Physical characteristics
- • location: Southern Alps
- • location: Wilberforce River

= Harper River =

The Harper River is a tributary of the Wilberforce River which itself flows into the Rakaia River in New Zealand's Canterbury region. It is located in the Southern Alps and a pass in the Harper River headwaters leads into the Waimakariri River catchment. One of the most popular tramping routes in Canterbury enters the East Harper via Cass Saddle and exits via Lagoon Saddle at the head of the West Harper.

The waters of the Harper River and its major tributary, the Avoca River, are channelled into Lake Coleridge via a structure known as the Harper Diversion which was constructed in 1921 as part of a hydroelectricity project.
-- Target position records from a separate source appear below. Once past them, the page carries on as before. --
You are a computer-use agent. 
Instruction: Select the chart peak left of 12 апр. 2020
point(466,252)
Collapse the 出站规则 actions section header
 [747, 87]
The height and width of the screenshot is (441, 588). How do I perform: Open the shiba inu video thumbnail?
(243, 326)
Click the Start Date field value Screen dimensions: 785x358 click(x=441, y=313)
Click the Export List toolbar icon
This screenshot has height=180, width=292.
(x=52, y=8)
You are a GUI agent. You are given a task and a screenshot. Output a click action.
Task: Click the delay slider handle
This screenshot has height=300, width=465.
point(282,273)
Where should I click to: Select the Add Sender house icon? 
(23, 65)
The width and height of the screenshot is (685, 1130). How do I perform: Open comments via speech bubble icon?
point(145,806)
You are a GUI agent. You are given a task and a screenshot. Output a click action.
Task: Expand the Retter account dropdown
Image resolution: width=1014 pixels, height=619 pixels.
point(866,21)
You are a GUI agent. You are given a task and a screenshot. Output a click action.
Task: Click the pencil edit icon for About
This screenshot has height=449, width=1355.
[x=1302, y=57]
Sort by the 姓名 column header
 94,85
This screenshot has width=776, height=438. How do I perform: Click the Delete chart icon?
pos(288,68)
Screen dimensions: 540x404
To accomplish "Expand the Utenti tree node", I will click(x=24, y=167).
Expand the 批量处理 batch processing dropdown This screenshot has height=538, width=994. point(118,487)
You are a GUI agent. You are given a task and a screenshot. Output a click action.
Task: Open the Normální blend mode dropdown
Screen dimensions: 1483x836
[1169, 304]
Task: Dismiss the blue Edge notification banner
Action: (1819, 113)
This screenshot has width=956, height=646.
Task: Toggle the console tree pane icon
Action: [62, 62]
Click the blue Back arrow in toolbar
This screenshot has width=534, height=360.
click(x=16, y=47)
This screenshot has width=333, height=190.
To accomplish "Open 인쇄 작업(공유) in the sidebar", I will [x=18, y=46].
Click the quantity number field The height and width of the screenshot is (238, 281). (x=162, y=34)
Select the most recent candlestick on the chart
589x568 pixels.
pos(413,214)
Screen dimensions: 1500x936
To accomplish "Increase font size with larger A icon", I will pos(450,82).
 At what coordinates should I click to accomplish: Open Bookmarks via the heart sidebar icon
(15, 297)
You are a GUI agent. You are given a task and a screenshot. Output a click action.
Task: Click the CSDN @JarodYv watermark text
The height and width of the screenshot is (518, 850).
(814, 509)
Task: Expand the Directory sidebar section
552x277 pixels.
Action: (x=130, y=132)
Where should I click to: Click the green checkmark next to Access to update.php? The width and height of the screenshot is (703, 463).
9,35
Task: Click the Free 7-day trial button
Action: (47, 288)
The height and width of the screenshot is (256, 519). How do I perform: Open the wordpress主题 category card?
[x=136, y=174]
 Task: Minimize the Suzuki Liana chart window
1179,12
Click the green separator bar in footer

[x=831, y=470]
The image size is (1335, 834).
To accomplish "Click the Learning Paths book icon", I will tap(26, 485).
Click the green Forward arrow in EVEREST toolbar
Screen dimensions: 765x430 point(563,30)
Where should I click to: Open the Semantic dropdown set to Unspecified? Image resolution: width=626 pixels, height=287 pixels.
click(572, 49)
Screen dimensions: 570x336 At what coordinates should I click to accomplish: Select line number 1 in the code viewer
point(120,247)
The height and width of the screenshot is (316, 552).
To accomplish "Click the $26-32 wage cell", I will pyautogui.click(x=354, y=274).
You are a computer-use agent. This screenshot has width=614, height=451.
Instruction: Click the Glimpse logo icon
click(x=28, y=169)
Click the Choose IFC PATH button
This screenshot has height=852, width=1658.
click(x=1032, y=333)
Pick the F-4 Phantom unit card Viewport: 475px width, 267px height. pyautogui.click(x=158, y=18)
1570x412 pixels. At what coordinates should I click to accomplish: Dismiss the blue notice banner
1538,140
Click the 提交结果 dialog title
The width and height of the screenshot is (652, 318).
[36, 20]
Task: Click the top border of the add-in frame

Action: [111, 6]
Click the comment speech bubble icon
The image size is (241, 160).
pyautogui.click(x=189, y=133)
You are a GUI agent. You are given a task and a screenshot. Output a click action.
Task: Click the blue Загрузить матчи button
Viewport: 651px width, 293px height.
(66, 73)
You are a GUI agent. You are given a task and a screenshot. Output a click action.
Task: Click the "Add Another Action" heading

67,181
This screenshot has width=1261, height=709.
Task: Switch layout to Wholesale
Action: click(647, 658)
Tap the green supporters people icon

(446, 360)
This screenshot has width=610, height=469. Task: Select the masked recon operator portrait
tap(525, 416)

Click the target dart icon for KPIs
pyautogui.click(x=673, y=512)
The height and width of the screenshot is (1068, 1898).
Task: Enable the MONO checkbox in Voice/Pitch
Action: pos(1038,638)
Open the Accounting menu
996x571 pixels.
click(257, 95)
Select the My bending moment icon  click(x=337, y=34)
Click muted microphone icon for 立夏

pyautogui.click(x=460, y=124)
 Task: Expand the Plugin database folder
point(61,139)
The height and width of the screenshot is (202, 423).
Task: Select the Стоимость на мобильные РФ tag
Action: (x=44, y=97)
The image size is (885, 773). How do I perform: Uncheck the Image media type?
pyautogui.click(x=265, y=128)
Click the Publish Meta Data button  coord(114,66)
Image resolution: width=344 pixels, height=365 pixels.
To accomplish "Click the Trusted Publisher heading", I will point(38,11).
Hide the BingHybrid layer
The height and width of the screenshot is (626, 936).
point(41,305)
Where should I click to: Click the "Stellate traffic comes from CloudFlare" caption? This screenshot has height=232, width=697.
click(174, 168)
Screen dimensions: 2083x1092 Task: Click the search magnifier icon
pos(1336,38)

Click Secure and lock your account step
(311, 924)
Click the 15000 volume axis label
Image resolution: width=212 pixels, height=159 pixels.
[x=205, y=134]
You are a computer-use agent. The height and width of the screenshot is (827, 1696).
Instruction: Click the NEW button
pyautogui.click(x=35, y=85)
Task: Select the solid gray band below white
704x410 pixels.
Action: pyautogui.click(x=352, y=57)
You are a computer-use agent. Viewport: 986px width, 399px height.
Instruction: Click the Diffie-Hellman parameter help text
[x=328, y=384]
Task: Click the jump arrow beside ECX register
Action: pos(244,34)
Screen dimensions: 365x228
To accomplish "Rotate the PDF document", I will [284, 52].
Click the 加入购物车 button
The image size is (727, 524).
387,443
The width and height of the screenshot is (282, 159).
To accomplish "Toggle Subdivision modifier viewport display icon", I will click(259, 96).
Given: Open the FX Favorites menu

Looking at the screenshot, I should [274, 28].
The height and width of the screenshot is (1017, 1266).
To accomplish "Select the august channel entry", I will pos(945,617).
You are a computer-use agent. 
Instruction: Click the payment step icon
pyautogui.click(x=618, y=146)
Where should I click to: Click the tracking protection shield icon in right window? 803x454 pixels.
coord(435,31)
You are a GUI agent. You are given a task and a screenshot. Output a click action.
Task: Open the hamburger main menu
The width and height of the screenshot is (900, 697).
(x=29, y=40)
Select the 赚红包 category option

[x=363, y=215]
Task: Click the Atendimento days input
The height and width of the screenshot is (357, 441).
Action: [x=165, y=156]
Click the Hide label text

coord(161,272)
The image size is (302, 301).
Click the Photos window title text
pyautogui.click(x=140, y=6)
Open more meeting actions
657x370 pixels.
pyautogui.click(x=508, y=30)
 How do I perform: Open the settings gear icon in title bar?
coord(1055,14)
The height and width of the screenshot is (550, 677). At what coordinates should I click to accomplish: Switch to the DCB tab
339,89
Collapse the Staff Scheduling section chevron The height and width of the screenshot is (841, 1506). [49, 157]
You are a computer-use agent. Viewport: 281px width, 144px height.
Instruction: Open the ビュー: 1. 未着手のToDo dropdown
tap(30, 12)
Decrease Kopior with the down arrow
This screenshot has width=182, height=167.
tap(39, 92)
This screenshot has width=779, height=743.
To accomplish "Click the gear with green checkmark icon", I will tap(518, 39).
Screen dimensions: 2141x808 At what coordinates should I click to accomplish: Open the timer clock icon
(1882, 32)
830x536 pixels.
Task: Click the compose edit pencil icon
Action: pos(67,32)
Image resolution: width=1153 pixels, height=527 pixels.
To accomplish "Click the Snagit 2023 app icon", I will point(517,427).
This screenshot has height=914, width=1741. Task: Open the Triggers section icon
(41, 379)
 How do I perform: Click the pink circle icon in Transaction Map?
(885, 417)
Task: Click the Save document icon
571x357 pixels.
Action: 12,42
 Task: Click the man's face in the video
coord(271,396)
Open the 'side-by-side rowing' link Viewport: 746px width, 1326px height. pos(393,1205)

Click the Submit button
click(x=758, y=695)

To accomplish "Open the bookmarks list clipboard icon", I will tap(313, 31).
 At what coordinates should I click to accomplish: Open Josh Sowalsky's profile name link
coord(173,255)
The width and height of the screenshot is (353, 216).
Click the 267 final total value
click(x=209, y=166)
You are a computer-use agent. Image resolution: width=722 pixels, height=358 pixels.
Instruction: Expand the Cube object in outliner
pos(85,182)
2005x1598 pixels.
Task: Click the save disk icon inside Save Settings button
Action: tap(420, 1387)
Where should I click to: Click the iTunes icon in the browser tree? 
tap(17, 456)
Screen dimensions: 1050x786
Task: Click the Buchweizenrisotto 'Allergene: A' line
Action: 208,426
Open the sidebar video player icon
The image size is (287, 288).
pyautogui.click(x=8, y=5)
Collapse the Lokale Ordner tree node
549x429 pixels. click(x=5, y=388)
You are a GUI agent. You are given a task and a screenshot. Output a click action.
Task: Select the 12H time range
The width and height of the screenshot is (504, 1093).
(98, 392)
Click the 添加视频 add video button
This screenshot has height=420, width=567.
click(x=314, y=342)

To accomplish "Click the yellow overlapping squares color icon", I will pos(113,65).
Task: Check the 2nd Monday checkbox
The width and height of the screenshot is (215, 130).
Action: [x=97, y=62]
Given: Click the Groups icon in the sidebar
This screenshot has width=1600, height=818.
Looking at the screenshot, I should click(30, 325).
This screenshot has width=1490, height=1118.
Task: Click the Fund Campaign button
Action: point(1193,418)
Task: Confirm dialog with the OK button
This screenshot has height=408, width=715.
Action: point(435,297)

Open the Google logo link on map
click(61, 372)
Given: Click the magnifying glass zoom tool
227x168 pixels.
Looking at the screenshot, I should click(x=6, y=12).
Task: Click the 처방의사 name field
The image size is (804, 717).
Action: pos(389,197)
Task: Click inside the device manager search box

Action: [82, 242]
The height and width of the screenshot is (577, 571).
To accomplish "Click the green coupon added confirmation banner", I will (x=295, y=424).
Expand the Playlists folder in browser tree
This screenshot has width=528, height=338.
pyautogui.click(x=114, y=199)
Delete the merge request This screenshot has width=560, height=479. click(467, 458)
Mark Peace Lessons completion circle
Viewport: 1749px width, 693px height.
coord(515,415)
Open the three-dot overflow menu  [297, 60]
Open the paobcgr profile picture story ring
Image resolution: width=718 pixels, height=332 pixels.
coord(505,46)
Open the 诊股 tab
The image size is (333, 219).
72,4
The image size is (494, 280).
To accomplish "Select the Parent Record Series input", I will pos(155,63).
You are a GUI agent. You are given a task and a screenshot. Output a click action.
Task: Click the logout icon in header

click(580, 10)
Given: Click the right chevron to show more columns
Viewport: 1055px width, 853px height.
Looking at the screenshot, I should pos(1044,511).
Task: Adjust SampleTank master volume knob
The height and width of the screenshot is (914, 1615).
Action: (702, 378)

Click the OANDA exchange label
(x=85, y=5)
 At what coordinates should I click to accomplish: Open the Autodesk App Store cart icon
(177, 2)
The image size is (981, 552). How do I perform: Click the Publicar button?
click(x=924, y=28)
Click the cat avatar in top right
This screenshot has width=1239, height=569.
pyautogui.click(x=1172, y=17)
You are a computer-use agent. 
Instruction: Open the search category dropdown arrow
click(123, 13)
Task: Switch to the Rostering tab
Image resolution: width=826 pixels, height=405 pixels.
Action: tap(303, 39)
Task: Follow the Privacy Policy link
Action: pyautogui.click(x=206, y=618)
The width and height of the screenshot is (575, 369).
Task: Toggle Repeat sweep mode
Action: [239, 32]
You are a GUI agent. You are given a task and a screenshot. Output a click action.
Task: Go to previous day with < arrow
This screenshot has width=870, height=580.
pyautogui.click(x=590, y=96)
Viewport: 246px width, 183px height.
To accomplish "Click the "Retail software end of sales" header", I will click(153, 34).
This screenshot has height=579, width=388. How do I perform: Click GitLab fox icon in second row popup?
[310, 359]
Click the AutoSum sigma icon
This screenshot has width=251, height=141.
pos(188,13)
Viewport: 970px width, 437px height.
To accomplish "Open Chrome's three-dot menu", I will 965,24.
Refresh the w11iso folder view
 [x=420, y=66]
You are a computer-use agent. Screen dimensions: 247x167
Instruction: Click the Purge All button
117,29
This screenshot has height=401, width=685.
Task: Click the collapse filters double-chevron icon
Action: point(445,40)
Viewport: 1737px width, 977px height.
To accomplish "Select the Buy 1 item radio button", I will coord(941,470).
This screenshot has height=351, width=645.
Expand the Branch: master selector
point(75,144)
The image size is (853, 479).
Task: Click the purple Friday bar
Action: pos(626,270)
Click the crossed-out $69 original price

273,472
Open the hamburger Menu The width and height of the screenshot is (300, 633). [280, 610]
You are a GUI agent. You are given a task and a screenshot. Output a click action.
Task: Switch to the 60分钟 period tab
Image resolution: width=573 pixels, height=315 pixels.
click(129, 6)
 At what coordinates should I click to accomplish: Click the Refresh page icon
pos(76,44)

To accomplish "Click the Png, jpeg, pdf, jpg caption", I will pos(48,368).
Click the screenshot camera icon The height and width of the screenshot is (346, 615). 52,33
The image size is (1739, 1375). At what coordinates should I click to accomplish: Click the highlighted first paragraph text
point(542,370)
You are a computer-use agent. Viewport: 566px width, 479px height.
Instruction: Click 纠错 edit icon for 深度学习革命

The Harper Avoca catchment has been the site of much ecological research since the mid-1950s.

It is well serviced by huts on Lagoon and Cass Saddles, the West Harper, Hamilton Hut at the junction of the two branches of the Harper, Avoca Hut in the headwaters of the Avoca, two huts at Back Basins Creek, a small two man hut up Back Basins Creek and a larger hut that can be rented off Glenthorne Station near the junction of the Avoca and Harper Rivers. The Harper is comparatively well documented by early European explorers including Julius von Haast and Samuel Butler.